# Source data:
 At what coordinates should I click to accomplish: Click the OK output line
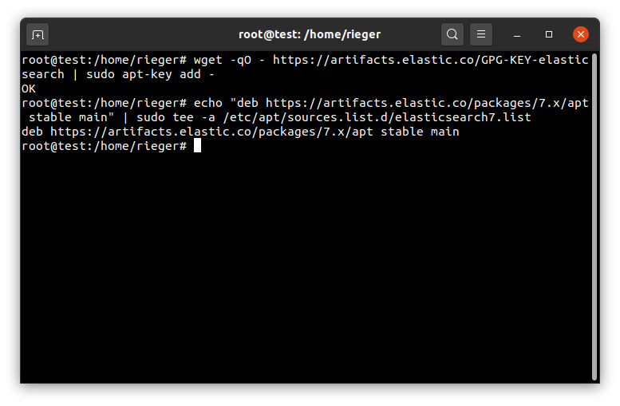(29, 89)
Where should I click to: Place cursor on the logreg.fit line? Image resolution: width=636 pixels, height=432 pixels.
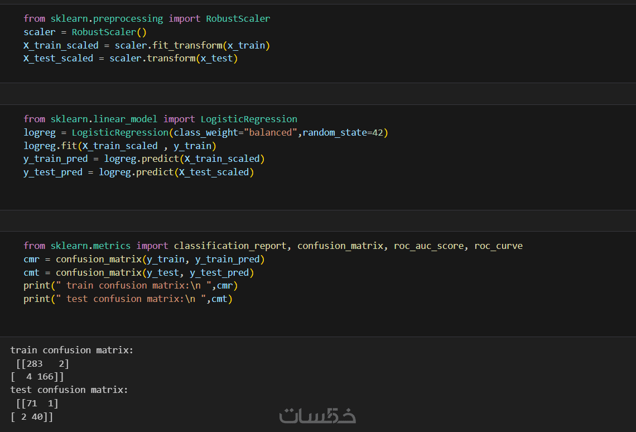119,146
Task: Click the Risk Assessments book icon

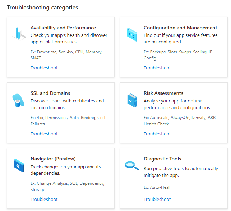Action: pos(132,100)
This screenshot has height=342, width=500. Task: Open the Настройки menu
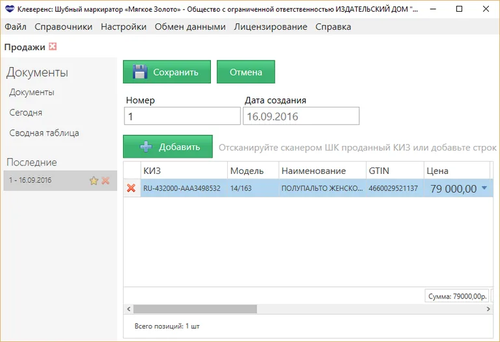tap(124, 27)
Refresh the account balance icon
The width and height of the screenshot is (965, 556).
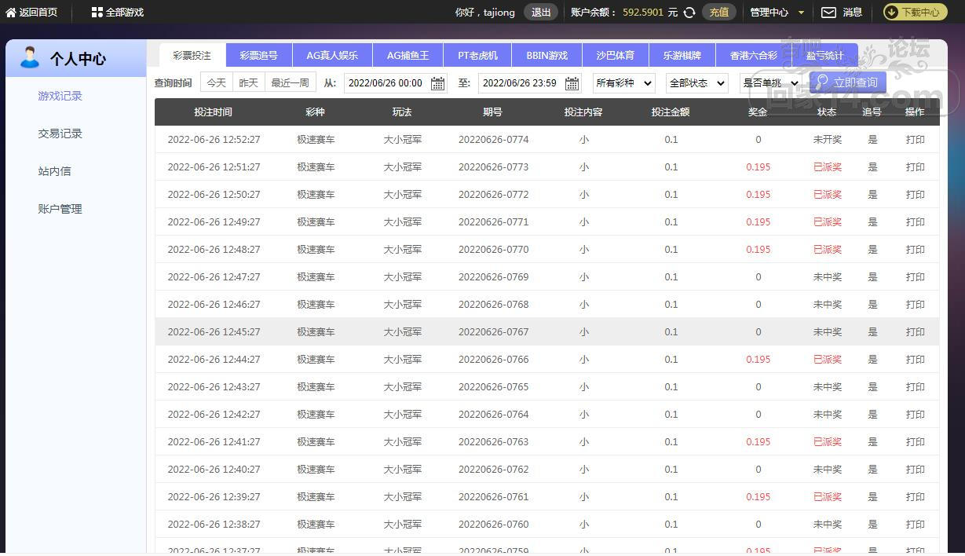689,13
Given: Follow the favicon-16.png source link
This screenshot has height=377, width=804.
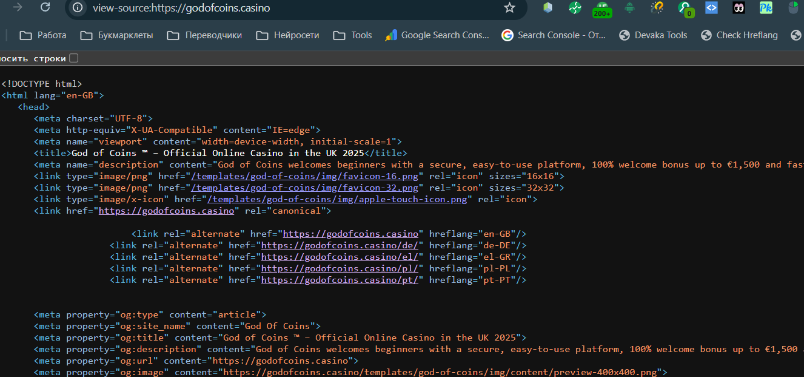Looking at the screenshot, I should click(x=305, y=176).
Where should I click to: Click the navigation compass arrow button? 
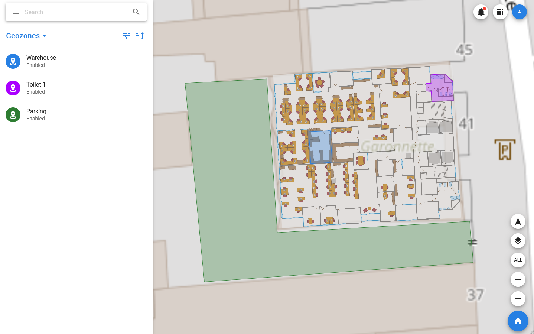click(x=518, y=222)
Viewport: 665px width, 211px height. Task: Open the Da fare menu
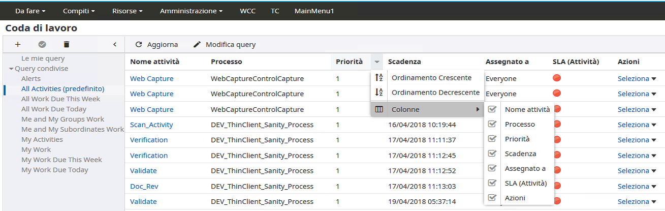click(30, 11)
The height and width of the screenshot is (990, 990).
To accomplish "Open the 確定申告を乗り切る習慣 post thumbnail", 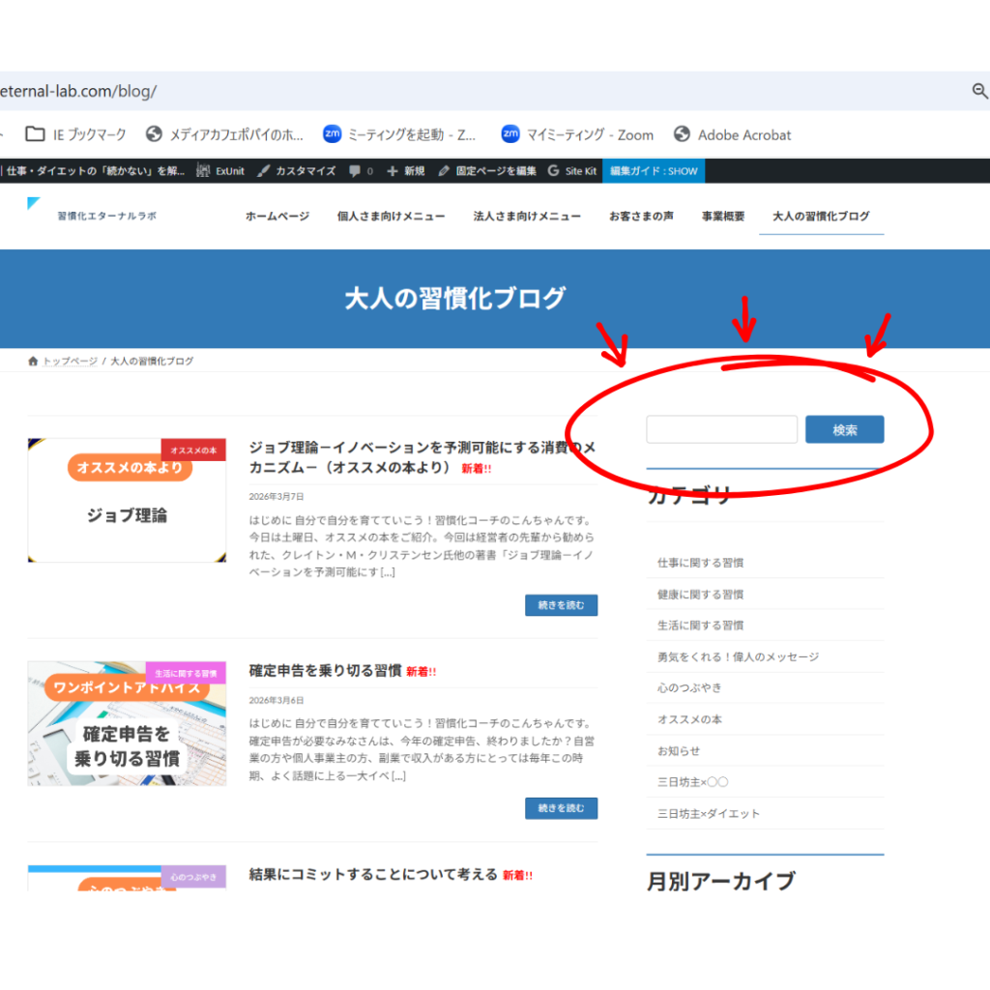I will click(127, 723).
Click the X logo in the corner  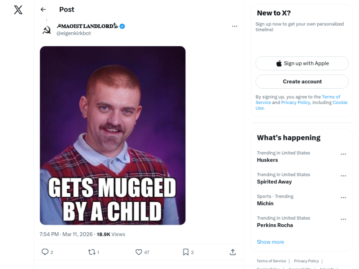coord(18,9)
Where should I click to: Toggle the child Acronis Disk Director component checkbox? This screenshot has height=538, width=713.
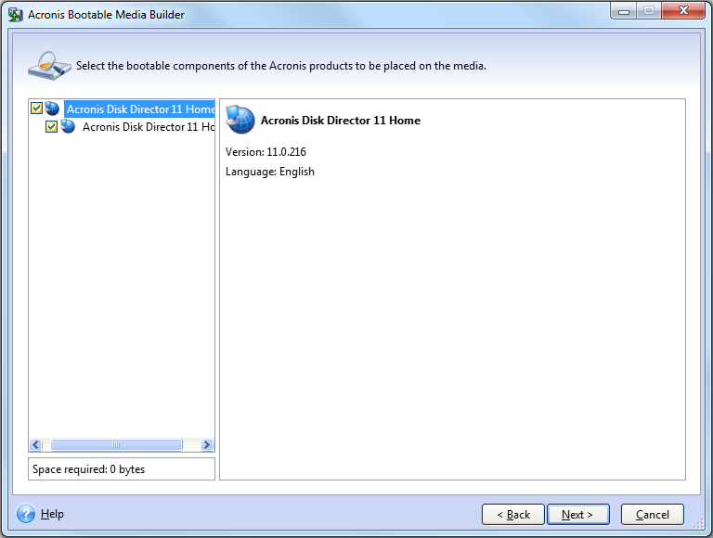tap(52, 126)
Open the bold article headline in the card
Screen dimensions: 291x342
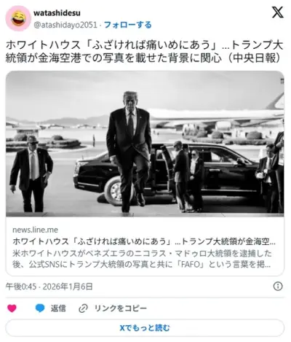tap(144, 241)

# Brief:
In the records above, everything from the line with "This screenshot has height=342, width=500." down to the line with "Given: Follow the favicon-16.png source link" is to be set down exactly, both ends included, with no pictures and no other lines.

# Written solution:
This screenshot has height=342, width=500. Task: Open the Настройки menu
tap(124, 27)
Refresh the account balance icon
The width and height of the screenshot is (965, 556).
689,13
Given: Follow the favicon-16.png source link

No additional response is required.